TEXT SHOWN:
• • •
Factors to consider in assessing family history of hypo/mania from an informant.
| Is the person described a biological relative? |
| Has the person described adequate DSM criteria for hypo/mania? |
| Has the person described got persistent psychosis? |
| Is the behavioral manifestation apparent to family consistent with a probable diagnosis of hypo/mania |
| Has the person described been hospitalized? |
| Has the person received/responded to ECT? |
| Has the person described been prescribed lithium or divalproex or carbamazepine or lamotrigine? |
| Has the person described been prescribed higher dose atypical antipsychotics consistent with treatment of bipolar disorder? |
| Has the person described been prescribed antidepressant monotherapy long term and done well? |
| Has the person had serious impairment of function at some stage of their illness? |
| Has the person described ended their life by suicide or made a serious suicide attempt? |
Assessment and monitoring of major depression with family history of bipolar disorder or suicide.
• • •
INPUT DATA:
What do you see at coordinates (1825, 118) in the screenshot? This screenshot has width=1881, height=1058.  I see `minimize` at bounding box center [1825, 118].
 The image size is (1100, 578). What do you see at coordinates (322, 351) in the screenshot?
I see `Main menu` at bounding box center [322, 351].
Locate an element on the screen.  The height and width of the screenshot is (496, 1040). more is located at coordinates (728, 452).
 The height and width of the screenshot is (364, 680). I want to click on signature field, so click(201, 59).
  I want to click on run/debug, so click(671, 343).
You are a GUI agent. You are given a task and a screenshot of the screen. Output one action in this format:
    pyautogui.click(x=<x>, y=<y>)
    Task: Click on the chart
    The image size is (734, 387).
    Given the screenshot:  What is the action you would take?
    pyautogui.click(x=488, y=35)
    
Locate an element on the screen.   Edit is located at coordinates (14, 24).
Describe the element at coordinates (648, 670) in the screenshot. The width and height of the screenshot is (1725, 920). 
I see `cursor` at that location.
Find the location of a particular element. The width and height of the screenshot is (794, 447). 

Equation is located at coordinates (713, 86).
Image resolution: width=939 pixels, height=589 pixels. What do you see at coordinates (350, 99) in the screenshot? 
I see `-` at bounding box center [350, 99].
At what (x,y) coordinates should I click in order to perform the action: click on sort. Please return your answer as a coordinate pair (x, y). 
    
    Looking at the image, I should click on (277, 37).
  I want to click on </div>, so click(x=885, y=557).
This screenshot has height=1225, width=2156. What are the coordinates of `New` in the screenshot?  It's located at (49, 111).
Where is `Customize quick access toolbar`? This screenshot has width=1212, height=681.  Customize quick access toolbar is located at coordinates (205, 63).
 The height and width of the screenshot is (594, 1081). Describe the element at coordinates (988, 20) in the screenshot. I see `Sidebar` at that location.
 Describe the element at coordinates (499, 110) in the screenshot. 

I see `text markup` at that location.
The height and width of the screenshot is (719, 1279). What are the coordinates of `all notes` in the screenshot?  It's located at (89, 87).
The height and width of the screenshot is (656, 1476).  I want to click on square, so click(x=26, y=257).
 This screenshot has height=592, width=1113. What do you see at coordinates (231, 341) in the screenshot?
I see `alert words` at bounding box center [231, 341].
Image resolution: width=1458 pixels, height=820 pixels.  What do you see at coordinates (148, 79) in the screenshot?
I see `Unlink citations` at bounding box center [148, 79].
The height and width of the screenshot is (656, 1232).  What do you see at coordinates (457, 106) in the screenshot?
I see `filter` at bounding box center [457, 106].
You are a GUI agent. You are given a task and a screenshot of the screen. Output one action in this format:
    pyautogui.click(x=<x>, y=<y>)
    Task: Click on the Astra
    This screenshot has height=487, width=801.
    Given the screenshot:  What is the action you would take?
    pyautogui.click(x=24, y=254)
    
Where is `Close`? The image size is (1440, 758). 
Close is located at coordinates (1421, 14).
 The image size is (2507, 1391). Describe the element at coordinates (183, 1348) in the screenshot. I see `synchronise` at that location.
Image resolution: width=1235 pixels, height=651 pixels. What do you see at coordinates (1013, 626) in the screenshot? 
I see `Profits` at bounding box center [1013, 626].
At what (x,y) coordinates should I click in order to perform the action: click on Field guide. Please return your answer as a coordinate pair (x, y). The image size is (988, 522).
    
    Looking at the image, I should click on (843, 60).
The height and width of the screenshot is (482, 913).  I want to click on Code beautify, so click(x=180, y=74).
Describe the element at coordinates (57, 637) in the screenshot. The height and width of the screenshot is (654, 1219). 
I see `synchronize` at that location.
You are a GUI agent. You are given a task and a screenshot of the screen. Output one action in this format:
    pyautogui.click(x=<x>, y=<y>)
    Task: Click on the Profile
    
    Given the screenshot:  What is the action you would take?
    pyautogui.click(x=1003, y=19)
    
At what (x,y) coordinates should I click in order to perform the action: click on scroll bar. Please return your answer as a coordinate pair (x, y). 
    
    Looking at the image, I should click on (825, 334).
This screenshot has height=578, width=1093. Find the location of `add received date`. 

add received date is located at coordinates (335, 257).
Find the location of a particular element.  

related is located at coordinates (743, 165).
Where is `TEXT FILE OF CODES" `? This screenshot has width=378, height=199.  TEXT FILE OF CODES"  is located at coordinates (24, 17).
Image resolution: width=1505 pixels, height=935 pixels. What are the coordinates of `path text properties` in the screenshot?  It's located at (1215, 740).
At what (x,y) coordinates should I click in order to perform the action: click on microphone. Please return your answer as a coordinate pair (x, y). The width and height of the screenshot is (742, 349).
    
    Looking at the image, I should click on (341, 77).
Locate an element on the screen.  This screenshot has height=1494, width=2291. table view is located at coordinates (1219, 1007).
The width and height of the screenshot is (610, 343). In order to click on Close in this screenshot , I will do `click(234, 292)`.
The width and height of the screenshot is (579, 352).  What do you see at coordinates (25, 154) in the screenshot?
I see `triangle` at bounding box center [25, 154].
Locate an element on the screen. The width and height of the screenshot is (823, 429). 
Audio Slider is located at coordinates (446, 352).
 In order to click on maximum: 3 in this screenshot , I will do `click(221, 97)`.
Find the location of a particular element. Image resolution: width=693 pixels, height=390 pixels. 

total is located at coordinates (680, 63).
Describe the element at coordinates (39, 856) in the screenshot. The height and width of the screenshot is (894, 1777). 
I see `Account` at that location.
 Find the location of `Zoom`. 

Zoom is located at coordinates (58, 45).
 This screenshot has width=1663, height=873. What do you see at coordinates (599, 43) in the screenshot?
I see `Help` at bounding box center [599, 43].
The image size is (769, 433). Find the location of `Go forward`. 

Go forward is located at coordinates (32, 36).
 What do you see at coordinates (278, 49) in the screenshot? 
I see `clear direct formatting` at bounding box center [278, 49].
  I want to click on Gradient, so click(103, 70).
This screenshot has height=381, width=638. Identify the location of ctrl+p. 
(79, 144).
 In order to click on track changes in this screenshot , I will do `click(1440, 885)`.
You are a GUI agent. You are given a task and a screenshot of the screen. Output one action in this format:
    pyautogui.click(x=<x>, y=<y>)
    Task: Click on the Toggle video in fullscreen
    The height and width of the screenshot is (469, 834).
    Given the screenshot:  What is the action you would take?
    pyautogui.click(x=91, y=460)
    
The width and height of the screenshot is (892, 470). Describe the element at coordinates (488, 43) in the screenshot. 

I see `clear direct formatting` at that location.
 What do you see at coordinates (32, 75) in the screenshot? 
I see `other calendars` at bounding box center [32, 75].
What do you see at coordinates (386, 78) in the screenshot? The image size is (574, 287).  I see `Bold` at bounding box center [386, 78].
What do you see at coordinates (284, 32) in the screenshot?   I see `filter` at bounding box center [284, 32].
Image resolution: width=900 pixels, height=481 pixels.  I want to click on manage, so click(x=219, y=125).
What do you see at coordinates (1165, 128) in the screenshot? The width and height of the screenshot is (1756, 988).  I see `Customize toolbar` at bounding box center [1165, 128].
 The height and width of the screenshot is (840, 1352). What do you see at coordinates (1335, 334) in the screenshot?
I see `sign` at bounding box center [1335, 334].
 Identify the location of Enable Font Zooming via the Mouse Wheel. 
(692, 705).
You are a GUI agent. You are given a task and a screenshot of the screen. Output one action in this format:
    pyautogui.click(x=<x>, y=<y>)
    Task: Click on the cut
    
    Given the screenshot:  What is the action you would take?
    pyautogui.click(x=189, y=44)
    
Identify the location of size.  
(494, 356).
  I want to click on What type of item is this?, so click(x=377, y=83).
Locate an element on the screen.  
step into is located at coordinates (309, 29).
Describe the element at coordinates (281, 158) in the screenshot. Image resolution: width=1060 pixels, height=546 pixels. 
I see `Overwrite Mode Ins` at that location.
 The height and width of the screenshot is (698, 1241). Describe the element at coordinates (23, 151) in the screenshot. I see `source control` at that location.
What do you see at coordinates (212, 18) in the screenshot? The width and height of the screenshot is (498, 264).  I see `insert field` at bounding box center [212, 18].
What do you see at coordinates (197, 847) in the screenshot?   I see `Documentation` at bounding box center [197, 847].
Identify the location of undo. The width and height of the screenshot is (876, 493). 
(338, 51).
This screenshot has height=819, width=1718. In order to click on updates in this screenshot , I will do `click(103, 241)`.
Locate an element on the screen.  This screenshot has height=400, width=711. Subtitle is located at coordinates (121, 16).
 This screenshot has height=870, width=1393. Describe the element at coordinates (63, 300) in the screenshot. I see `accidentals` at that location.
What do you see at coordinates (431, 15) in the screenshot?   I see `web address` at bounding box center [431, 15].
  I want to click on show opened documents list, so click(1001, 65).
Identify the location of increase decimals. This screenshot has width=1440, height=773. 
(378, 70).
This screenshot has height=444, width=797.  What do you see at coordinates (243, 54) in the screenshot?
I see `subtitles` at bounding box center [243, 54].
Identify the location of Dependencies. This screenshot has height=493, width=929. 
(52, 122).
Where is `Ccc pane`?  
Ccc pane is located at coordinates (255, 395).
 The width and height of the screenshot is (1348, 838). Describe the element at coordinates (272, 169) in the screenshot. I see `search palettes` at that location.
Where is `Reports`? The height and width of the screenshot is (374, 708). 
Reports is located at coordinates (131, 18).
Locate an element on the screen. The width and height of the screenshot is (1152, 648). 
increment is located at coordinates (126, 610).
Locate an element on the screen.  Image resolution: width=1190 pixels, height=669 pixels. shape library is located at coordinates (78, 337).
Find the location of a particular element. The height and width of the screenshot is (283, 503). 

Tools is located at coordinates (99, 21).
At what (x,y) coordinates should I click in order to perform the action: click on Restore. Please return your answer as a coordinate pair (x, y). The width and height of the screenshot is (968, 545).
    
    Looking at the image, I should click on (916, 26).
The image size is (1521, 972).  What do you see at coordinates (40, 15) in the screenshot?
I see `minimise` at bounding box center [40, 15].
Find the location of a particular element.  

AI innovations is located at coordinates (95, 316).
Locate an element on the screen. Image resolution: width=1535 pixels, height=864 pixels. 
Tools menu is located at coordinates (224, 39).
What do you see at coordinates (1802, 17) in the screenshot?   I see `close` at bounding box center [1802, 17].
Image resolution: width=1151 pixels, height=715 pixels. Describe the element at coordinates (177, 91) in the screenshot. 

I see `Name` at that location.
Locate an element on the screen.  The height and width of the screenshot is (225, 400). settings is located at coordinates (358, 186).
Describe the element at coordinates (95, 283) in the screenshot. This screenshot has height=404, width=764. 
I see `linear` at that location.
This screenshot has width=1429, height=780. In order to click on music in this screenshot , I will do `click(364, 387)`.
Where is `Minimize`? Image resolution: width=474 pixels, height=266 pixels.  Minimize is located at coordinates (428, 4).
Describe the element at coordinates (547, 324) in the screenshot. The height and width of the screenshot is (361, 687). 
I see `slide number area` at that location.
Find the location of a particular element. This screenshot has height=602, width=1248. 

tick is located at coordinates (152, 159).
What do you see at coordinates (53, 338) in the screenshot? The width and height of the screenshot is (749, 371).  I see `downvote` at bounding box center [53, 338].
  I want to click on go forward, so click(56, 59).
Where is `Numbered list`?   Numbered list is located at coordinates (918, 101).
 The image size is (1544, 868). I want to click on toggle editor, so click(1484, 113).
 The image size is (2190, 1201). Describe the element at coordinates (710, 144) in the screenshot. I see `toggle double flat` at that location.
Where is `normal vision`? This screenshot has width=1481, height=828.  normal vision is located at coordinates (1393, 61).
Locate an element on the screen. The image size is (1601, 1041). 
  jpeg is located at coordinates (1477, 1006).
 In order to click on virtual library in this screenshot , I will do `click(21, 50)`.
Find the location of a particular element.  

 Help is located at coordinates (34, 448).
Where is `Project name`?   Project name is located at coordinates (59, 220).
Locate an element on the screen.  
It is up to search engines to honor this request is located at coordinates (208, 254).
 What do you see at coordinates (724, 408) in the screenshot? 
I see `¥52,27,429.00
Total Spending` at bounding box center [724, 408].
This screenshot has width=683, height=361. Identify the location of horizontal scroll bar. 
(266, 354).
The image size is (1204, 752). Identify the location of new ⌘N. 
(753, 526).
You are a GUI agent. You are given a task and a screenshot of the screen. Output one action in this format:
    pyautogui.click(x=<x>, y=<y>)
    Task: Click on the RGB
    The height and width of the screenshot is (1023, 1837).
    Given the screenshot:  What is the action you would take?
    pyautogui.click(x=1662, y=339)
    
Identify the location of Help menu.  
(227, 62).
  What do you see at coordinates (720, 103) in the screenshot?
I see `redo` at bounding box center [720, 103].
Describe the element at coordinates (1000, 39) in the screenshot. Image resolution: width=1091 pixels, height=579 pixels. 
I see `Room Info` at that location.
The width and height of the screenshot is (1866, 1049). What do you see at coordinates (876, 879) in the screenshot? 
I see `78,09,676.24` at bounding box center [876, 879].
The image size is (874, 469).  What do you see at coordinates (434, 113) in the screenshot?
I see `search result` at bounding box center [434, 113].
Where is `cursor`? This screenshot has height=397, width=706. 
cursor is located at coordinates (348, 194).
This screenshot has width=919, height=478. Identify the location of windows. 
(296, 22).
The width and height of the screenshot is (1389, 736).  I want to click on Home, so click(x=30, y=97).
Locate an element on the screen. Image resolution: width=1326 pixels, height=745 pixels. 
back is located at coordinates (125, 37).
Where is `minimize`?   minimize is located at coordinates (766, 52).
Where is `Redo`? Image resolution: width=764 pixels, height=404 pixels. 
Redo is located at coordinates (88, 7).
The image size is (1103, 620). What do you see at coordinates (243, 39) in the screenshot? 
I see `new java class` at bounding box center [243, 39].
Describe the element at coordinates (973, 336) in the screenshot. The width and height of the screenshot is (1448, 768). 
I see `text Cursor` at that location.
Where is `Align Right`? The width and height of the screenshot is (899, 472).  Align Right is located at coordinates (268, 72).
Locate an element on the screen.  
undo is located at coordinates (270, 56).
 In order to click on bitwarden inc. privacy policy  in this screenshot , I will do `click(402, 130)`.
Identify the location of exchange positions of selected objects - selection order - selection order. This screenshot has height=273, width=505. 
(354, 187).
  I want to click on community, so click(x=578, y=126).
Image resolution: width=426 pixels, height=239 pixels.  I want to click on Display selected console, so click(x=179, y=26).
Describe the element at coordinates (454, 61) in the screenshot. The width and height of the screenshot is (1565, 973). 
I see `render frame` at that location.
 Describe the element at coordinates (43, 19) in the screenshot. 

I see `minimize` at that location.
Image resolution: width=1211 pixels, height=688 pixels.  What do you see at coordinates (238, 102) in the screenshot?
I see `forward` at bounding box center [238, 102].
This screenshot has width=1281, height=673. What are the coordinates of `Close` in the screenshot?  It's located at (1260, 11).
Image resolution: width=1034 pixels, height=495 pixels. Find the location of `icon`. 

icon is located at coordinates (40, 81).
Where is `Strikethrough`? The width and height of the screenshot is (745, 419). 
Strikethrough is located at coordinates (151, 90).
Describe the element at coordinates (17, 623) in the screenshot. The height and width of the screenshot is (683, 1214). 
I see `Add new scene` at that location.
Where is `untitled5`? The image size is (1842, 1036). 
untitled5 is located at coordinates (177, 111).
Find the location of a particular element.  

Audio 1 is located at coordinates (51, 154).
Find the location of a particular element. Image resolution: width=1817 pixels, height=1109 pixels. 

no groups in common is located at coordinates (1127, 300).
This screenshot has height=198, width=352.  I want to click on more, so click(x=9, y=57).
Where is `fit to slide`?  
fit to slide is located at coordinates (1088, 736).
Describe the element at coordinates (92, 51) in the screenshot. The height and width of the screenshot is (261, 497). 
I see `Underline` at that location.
• • •
WORK INSTRUCTION:
Translate this sentence from the checklist into Spanish: "Has the person described been hospitalized?" Rely only on the checklist about family history of hypo/mania.

SOLUTION TO THIS EXERCISE:
¿La persona descrita ha sido hospitalizada?